We mentioned superhero movies earlier, and how Marvel dropped the ball, but they aren’t the only ones. DC is nowhere near being in the game anymore either. James Gunn has announced his reboot of the DC movie universe way too early, making movies like Shazam 2, Blue Beetle, and Aquaman 2 totally irrelevant. And he hasn’t even started filming any of his movies yet.

instead, there was loads of potential left in the DCEU that never got touched. How do you have both Shazam and Black Adam in the same cinematic universe, and they never meet? Black Adam is the villain from Shazam. How do you bring beck Henry Cavil’s Superman for a cameo in Black Adam, announce that he’s back, and then a month later tell the fans that he’s done, and it was all a lie?

So if Aquaman 2 (the last DC movie keft to come out,) looks lousy, what else is there? Not a whole lot. There are basically two awards contenders coming out…Napoleon and Maestro. Both are by proven directors (Ridley Scott and Bradley Cooper,) neither one looks incredibly exciting. And that’s about it.

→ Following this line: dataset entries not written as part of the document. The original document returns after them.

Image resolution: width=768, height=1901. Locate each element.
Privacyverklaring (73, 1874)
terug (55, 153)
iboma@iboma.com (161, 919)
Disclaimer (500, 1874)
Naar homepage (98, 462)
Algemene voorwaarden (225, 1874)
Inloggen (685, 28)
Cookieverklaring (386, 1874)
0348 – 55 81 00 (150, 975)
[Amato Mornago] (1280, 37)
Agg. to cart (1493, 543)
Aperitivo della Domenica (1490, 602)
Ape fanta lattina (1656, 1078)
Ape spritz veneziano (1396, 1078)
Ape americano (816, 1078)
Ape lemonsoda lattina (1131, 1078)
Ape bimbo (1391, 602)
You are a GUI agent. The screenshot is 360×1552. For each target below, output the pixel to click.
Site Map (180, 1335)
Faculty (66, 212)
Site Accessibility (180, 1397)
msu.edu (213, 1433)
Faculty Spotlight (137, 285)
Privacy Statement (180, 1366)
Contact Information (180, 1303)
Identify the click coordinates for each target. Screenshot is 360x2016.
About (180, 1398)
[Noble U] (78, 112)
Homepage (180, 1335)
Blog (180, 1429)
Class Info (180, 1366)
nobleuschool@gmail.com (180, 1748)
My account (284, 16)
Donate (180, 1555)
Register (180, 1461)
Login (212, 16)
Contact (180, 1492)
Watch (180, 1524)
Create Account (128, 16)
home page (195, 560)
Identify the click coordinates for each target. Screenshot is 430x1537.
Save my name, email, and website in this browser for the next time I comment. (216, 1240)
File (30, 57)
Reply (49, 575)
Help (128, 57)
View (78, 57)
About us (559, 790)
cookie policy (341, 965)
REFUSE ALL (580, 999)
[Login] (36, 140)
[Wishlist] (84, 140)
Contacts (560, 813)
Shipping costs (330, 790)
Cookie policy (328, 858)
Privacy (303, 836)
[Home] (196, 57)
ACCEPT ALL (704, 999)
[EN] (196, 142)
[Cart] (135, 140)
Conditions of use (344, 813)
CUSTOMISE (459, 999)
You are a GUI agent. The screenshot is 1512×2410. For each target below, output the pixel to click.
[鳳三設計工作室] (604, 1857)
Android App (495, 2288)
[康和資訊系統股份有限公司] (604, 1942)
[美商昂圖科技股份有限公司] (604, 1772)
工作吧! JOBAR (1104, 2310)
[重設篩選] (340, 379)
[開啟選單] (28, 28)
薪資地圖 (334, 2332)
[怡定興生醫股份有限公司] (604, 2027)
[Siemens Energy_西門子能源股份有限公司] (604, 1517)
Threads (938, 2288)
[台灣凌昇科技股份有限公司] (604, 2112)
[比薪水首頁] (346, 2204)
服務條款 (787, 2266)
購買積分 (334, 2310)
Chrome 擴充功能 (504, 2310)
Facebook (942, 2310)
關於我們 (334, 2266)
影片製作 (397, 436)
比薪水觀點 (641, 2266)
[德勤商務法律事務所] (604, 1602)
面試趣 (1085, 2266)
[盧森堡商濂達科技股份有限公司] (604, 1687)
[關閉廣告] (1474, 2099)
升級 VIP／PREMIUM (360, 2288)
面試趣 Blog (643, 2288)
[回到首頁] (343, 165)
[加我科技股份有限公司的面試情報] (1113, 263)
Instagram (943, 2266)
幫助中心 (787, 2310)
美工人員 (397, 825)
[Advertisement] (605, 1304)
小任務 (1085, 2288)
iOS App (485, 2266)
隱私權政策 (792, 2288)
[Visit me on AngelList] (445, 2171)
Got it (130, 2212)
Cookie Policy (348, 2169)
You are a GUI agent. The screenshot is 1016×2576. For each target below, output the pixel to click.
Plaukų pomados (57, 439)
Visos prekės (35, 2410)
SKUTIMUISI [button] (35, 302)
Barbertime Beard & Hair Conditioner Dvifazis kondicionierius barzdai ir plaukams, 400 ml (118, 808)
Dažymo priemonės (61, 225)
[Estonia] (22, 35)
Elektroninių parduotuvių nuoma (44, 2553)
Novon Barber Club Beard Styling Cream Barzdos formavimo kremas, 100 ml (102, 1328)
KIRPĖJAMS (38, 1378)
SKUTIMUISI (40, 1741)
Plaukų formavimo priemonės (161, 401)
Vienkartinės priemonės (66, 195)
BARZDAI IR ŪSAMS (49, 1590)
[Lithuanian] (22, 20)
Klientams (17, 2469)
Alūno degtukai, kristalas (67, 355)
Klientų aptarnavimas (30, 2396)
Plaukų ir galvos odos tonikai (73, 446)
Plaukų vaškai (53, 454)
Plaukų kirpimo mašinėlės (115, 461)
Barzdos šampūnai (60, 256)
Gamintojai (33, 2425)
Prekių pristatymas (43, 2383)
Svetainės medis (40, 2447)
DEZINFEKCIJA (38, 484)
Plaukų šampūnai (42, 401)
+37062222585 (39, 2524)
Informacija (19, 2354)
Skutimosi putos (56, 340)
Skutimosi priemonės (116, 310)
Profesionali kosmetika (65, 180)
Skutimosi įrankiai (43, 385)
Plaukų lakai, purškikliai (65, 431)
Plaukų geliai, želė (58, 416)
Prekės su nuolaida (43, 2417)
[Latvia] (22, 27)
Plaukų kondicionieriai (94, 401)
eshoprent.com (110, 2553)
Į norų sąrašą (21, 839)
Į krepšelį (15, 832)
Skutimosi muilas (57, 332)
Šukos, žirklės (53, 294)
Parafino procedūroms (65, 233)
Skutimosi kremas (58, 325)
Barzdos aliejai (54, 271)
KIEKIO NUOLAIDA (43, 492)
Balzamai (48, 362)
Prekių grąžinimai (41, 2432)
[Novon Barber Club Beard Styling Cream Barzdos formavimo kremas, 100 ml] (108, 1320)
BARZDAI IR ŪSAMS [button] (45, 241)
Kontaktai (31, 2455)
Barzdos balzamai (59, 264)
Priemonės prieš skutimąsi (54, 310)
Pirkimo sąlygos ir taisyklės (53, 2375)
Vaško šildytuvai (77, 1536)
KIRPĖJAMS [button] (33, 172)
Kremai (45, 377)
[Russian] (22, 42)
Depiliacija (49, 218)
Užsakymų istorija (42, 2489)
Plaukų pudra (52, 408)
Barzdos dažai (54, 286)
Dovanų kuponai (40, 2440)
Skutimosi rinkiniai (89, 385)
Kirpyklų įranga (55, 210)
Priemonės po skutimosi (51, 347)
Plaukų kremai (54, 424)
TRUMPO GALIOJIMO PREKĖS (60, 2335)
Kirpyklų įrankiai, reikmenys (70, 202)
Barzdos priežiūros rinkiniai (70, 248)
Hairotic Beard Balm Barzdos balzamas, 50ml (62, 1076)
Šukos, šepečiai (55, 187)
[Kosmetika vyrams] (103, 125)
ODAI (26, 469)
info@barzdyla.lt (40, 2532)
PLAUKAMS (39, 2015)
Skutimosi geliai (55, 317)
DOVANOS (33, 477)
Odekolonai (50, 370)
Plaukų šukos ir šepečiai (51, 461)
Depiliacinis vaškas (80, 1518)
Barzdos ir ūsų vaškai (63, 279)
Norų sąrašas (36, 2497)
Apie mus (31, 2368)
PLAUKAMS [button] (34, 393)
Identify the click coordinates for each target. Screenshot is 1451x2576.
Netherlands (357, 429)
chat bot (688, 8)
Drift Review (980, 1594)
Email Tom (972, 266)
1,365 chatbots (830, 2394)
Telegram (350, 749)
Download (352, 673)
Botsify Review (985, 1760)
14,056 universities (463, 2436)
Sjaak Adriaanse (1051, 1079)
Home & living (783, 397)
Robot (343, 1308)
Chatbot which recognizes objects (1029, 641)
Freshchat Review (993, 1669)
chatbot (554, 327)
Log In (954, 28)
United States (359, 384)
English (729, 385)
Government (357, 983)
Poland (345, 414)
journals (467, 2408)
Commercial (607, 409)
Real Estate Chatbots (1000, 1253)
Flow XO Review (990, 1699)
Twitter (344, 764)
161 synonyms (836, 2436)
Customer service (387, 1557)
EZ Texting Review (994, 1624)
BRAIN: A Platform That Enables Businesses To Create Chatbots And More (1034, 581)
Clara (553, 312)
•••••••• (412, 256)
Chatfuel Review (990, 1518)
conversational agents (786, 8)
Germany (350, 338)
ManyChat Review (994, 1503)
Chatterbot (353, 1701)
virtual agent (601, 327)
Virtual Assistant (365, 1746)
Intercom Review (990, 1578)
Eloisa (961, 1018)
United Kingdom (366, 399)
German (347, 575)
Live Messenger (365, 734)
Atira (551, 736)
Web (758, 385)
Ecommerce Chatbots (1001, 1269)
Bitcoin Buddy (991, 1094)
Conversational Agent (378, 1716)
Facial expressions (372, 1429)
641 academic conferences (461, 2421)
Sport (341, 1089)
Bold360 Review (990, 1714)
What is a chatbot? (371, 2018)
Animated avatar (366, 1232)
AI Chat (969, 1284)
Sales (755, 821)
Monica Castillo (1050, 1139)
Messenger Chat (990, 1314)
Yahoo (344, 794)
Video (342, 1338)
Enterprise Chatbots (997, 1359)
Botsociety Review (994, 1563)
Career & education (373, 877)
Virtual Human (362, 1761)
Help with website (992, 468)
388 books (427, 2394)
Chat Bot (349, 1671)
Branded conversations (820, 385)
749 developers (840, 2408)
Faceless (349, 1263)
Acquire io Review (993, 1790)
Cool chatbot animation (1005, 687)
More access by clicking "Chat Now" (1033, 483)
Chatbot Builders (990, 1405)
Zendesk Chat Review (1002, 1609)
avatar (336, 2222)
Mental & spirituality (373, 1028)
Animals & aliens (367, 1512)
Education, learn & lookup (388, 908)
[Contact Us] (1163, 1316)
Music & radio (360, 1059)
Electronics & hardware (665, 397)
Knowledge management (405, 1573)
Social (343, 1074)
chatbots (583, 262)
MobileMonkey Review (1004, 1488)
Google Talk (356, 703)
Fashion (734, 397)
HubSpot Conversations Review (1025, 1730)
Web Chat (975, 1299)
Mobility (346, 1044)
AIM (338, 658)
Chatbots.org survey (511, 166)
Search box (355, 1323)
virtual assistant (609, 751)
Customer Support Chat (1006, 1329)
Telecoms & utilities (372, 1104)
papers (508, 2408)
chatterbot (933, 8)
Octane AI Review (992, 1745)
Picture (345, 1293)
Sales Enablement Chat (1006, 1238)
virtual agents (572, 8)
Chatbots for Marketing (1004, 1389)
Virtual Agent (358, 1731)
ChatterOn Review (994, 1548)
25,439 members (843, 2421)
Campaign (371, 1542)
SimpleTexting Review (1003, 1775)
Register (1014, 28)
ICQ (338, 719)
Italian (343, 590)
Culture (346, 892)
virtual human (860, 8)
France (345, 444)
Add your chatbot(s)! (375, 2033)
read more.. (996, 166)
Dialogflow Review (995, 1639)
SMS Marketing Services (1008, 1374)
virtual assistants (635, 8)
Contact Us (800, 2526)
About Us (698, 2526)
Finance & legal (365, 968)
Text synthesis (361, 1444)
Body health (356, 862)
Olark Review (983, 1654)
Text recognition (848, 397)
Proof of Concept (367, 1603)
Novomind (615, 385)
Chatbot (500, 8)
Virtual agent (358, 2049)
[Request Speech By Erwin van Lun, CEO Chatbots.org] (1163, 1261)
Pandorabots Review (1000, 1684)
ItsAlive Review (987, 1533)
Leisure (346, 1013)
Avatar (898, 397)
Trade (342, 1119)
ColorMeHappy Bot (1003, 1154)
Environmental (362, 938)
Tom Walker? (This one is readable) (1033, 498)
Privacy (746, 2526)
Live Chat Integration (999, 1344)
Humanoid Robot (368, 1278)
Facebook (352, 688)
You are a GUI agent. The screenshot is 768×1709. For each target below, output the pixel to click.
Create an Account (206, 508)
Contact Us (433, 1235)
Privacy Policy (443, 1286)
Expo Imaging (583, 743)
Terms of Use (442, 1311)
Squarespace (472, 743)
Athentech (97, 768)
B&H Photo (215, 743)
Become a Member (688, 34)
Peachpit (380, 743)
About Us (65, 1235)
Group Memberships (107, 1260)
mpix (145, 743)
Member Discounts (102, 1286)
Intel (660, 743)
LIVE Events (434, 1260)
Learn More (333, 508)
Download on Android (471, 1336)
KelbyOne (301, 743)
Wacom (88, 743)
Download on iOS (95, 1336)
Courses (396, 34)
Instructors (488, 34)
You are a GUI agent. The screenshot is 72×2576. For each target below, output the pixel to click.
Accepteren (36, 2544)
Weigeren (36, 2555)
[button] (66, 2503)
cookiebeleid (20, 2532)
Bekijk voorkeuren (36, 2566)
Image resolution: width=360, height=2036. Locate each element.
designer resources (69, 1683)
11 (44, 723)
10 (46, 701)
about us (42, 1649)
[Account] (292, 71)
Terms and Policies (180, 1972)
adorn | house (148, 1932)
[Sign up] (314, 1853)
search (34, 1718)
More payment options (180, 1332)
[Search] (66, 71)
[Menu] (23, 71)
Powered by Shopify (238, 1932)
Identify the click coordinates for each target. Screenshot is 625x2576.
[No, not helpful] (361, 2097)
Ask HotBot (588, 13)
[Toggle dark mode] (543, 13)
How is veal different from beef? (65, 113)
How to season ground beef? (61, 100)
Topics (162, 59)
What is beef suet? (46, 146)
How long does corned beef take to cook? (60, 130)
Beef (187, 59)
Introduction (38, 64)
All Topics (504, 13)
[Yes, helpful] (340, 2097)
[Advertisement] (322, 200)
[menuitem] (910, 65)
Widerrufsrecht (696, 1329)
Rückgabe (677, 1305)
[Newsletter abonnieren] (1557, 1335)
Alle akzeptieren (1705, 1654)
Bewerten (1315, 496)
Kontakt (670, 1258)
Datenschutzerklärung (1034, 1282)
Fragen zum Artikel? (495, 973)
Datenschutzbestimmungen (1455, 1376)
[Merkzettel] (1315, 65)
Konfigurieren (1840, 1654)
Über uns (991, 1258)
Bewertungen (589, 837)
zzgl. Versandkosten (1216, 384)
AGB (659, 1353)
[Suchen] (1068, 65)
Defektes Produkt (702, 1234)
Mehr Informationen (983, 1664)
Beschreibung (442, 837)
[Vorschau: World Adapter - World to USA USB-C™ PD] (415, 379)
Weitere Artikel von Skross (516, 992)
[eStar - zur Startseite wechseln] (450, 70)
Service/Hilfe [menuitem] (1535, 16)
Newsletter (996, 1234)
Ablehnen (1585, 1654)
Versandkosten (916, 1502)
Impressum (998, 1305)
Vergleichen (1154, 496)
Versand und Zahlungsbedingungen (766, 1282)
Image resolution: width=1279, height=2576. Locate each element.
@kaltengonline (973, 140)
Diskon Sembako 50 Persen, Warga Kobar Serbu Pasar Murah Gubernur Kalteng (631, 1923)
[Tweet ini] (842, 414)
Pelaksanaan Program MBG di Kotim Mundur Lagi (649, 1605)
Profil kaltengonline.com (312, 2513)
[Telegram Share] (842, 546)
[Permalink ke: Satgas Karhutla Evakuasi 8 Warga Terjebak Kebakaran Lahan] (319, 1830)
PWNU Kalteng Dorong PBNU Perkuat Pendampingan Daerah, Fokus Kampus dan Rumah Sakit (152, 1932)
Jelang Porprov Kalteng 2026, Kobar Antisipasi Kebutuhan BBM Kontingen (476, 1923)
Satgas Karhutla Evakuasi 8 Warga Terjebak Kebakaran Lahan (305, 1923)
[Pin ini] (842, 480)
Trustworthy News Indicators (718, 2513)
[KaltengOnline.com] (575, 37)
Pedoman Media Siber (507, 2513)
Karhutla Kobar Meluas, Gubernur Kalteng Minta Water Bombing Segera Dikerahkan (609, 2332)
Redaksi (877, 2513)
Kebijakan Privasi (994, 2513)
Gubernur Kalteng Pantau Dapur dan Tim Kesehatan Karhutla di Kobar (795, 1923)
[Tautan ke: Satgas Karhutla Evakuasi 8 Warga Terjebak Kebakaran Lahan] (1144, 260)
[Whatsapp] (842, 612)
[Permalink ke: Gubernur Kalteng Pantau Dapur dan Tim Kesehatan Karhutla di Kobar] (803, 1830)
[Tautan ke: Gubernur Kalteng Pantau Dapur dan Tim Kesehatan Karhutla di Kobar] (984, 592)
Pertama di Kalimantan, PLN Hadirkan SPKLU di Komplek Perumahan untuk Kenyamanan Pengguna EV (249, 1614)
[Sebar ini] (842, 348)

even looking ahead to next year isn’t all that promising, with Matthew Vaughn trying to bring back the spy genre with Argyke. Vaughn is about as talented as it gets, but even this looks a little too familiar, with a trailer that looks way too short molar to the series Citadel, as well as  Impossible: Dead Reckoning Part 1. Maybe they shouldn’t have set their main trailers scenes in the cars of a moving train. But this is the thing about these proven directors now, they keep dropping the ball. David Fincher just made the Killer for Netflix, about an assassin for hire, and it’s the worst movie of Fincher’s career. It’s a movie that never needed to be made, and certainly not by him.

Let’s hope something comes along that ignites a spark. And sooner rather than later. Because we really really need it. We need a reason to go to the movies again. We want to go. But we need some theater worthy content, and we need it fast, before it’s too late.